▶ [Stated exercise] Pick up the oral history interview below right after its last line and write what comes next.

▶ [Reading passage]
────────────────

So, then, maybe two weeks in, he says, “All right, prenions pièce de papier,” and we’re going to have a quiz. And he’s dictating, and he says, “Okay, qu'est-ce que c'est?” and “write down what I say.” Well, I wrote, “K-E-S-S” [laughter] In other words, I did purely phonetically. And I, because my last name is Beach, I’m in the front right where he can see my paper, [laughter] and he blows up. And somehow what I had missed is somewhere along the way he had told us to look in the book. But I didn’t know that, so I was still purely on the phonetics. Well, anyway, so it was a very, it was kind of an embarrassing event. But, he and I became very close. I had him for three years of French, and the teaching was good enough that when I came here, I didn’t have to—I “pro’ed out” was the term of French, or of the language requirement, and really enjoyed French. And then, it had implications later, as we go on.

 

BLIEK:                        Yeah, great. I wanted to go back to something you had mentioned earlier. So when you were talking at the beginning of the interview about your dad, and the idea of, you know, things that men are supposed to do, that you said that contributed to some issues growing up. Could you explain that a little bit?

 

BEACH:                      Not so much growing up. What I said is like later in this discussion, we’ll come back to that naturally.

 

BLIEK:                        All right, then we’ll come back to that later. So, what year did you graduate?

 

BEACH:                      High school? ’63.

 

BLIEK:                        And when you were approaching graduation, did you have an idea of what you wanted to do after high school?

 

BEACH:                      After college, you mean, or after—

 

BLIEK:                        After high school?

 

BEACH:                      What I wanted to do? Well, I mean, I fairly early on knew I wanted to go to Dartmouth. So, I’ll talk about how Dartmouth, or why Dartmouth. So the first thing that happened was probably in when I was maybe either in ninth or tenth grade, there used to be a [CBS] TV show on Sundays called “The Sunday Sports Spectacular.” And it was a long show, like three hours or so. And I don’t remember—and I watched it regularly, but I don’t remember other shows, but they did this Dartmouth Winter Carnival one February, you know, during Carnival, either it would have been ’59 or ’60, I think. Maybe ’61. But anyway, it was mostly the skiing and the ice hockey or whatever else there was. But, they did a piece on life at Dartmouth, and it sort of, all the snow—I liked snow—and they sort of emphasized the outdoorsiness and sort of a male comradery kind of thing and all. It appealed. So, I got interested. I didn’t at that point make a decision.

────────────────

▶ [Data lines]
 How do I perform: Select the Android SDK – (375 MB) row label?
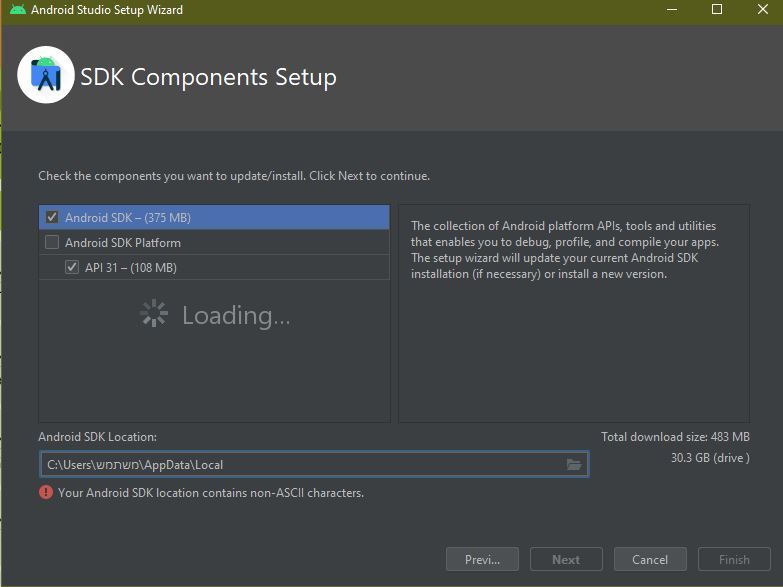point(128,217)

────────────────

▶ [The result]
 

And then, in either probably my junior year, or the year before that, John [G.] Kemeny, who put Dartmouth on the map as a math mecca for math students, and math was my main interest at that point. And then, going back to my recollections of the TV show, I just, you know, it solidified that that’s where I wanted to go. So, I wanted, from junior year on I was sure that that’s where I wanted to, you know, everything else was second. And, what did I want to do? I mean, I saw myself eventually becoming a professor of mathematics, I guess.

 

BLIEK:                        Sure. And so, you wanted to go Dartmouth. So obviously, you wanted to go to college after high school.

 

BEACH:                      Oh, yeah, it was always a given that I would go to college. And just another observation is we—as I mentioned that my parents were the only ones from each of their fairly large families to graduate high school, my sister and I were the only of our many cousins who went to college. So, even though it was in our—we were clear from, you know, my first grade, I think, that college was in our future, it wasn’t in our peer group’s future, or family peer group’s, I mean. High school peer group, certainly it was. But so, yeah, going to college was always on the agenda.

 

BLIEK:                        Sure. So, what was Dartmouth like when you entered as a freshman? Did you have to do any of the pre-matriculation stuff like trips, anything like that?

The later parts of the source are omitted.